Each year, a small group of PhD students are chosen to participate in the AAAI/SIGAI Doctoral Consortium. This initiative provides an opportunity for the students to discuss and explore their research interests and career objectives in an interdisciplinary workshop together with a panel of established researchers. For the past couple of years, we’ve been meeting with some of the students to find out more about their work. In the first of our interviews with the 2026 cohort, we caught up with Xiang Fang.

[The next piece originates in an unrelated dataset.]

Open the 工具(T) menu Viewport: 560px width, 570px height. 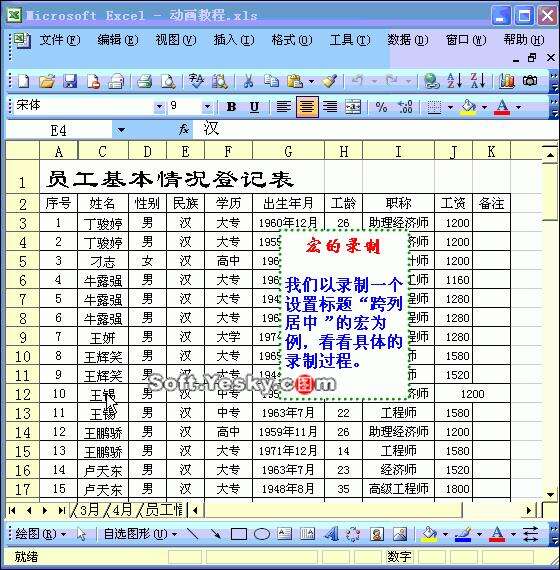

I have been conducting my PhD research at Nanyang Technological University (NTU) in Singapore. Broadly speaking, my research focuses on multi-modal learning and embodied intelligence. I am trying to bridge the gap between how AI ‘sees’ the world (computer vision) and how it ‘understands’ language. Specifically, my PhD thesis work centered on two critical challenges:
Ultimately, I want to build AI agents that can not only watch videos but actually understand and navigate the physical world.
I’ve structured my research into three main phases, resulting in over 40 publications in venues like CVPR, NeurIPS, and AAAI.
Yes, I found my work on “Turing Patterns for Multimedia: Reaction-Diffusion Multi-Modal Fusion for Language-Guided Video Moment Retrieval” (published in ACM MM 2025) particularly fascinating because it was highly interdisciplinary.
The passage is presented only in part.